Exercise aim> Under this line is a listing; return exactly the lines starting at the one with "[תפריט] (380, 70)" and running down to the one with "[tab] (190, 323)", and leave out its pictures.

Source data>
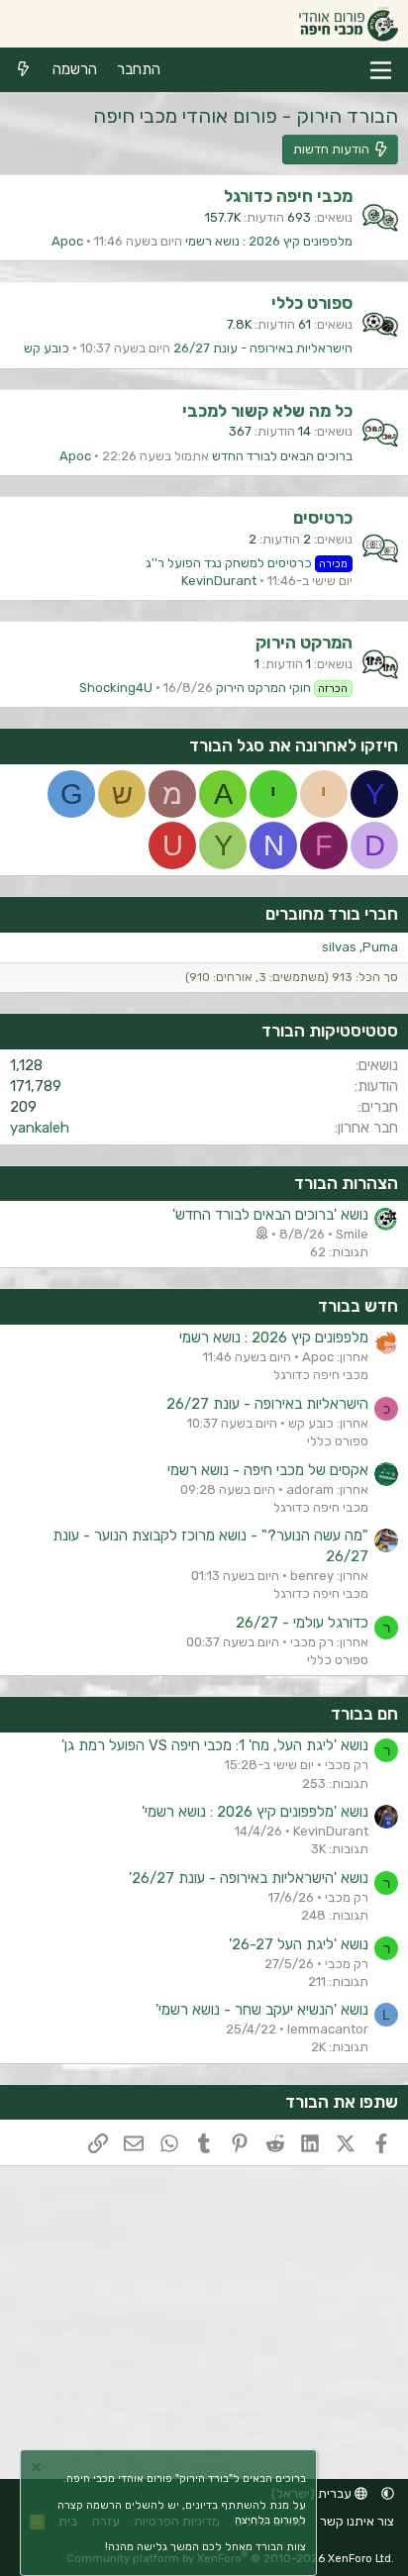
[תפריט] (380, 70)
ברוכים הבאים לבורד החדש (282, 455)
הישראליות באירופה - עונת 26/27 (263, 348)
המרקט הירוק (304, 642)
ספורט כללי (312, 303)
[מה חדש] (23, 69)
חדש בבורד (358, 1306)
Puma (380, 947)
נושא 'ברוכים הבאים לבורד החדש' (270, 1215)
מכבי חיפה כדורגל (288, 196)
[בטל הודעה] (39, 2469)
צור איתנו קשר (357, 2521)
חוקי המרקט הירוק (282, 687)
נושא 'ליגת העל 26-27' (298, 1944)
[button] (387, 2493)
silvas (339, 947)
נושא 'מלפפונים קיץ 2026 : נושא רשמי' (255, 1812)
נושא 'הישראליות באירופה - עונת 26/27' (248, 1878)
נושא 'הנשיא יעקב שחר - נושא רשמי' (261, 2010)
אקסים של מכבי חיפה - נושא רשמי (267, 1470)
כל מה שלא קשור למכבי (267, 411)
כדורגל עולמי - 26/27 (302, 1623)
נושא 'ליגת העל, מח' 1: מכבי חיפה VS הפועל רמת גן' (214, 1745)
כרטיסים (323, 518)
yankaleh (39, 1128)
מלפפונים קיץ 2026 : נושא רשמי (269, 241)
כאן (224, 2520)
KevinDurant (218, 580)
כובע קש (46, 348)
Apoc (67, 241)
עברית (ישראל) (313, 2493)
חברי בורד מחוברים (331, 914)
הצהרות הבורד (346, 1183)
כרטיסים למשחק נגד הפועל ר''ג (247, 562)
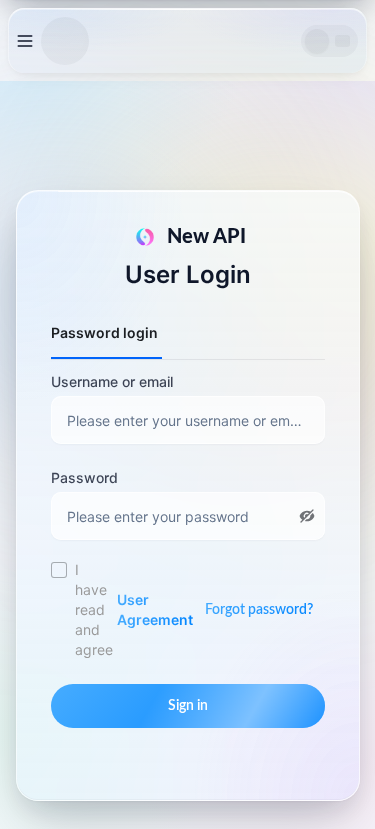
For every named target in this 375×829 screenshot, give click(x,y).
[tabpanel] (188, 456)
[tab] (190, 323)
* * *
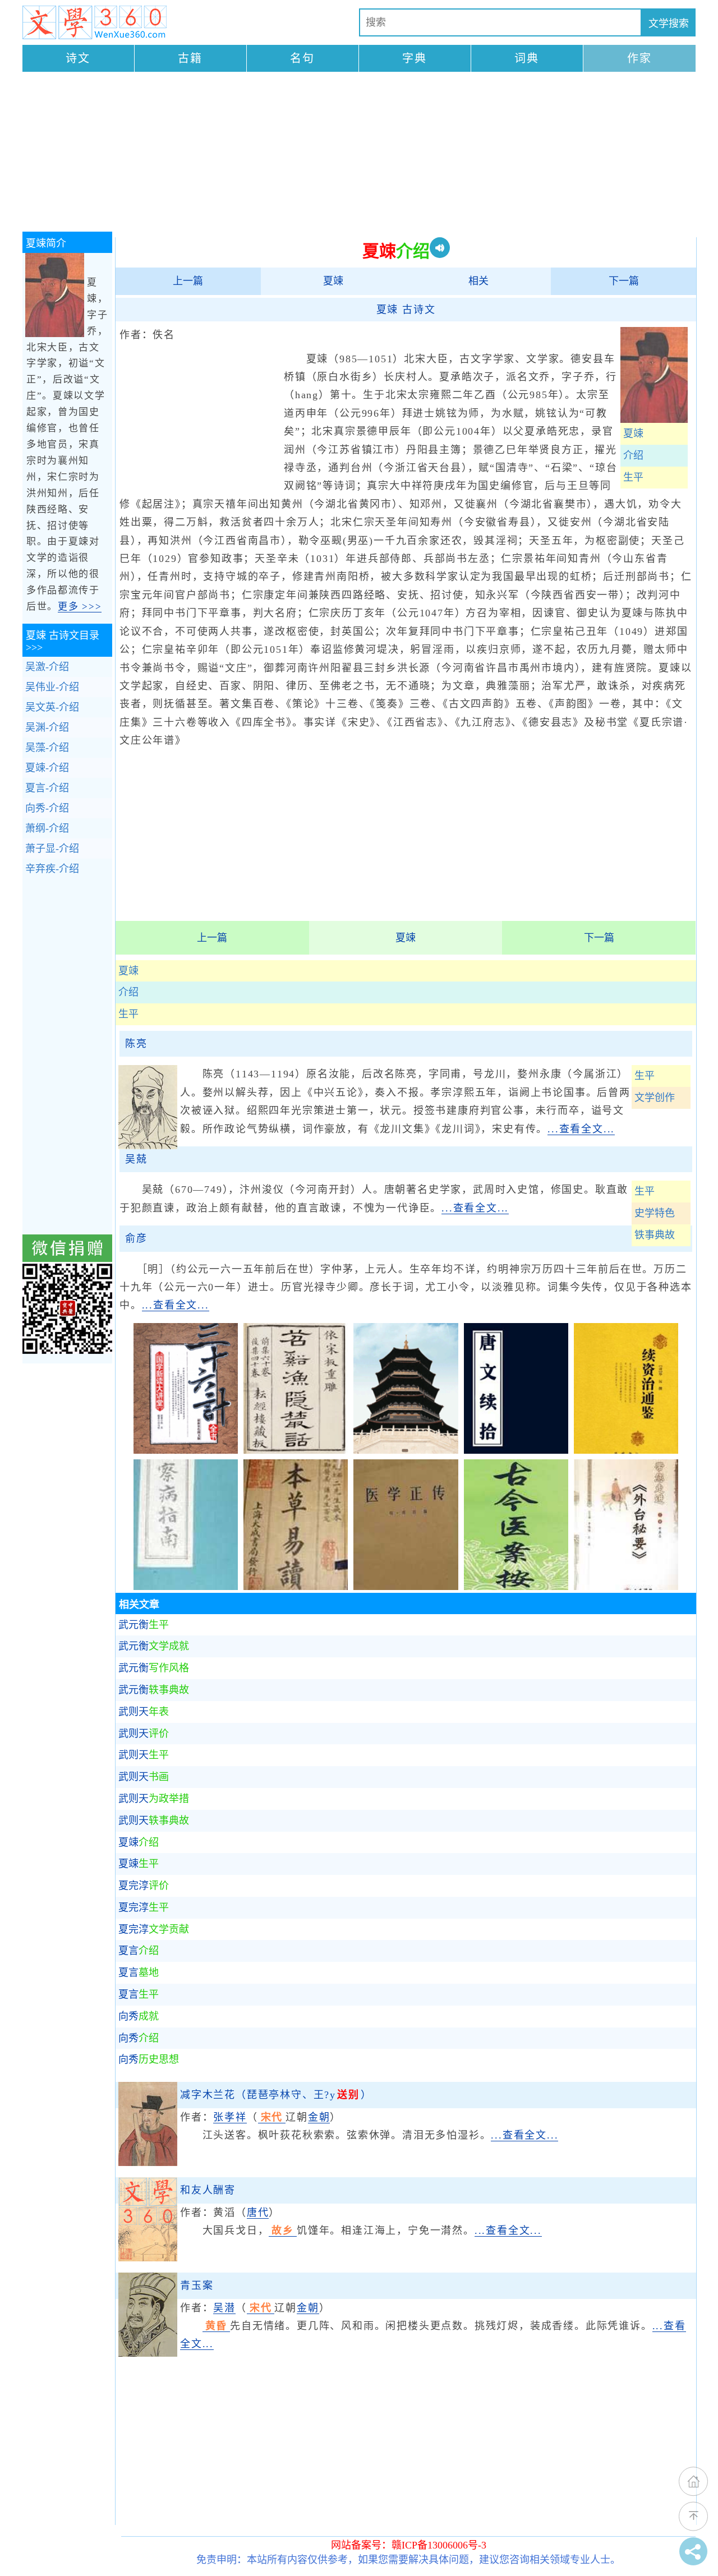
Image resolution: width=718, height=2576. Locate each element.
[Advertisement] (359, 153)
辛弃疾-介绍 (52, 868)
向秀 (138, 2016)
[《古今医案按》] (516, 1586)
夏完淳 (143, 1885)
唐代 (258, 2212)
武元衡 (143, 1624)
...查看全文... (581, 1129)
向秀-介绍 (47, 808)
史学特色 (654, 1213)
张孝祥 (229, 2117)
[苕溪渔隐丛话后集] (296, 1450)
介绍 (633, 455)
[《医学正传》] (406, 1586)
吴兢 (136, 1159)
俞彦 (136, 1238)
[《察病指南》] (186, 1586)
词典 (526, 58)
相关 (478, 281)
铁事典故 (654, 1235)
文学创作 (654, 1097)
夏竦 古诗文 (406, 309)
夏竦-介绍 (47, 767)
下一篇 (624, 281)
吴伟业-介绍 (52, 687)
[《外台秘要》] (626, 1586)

Task response>
[תפריט] (380, 70)
ברוכים הבאים לבורד החדש (282, 455)
הישראליות באירופה - עונת 26/27 (263, 348)
המרקט הירוק (304, 642)
ספורט כללי (312, 303)
[מה חדש] (23, 69)
חדש בבורד (358, 1306)
Puma (380, 947)
נושא 'ברוכים הבאים לבורד החדש' (270, 1215)
מכבי חיפה כדורגל (288, 196)
[בטל הודעה] (39, 2469)
צור איתנו קשר (357, 2521)
חוקי המרקט הירוק (282, 687)
נושא 'ליגת העל 26-27' (298, 1944)
[button] (387, 2493)
silvas (339, 947)
נושא 'מלפפונים קיץ 2026 : נושא רשמי' (255, 1812)
נושא 'הישראליות באירופה - עונת 26/27' (248, 1878)
נושא 'הנשיא יעקב שחר - נושא רשמי' (261, 2010)
אקסים של מכבי חיפה - נושא רשמי (267, 1470)
כל מה שלא קשור למכבי (267, 411)
כדורגל עולמי - 26/27 (302, 1623)
נושא 'ליגת העל, מח' 1: מכבי חיפה VS הפועל רמת גן' (214, 1745)
כרטיסים (323, 518)
yankaleh (39, 1128)
מלפפונים קיץ 2026 : נושא רשמי (269, 241)
כאן (224, 2520)
KevinDurant (218, 580)
כובע קש (46, 348)
Apoc (67, 241)
עברית (ישראל) (313, 2493)
חברי בורד מחוברים (331, 914)
הצהרות הבורד (346, 1183)
כרטיסים למשחק נגד הפועל ר''ג (247, 562)
For every named target in this 375×829 screenshot, give click(x,y).
[tabpanel] (188, 456)
[tab] (190, 323)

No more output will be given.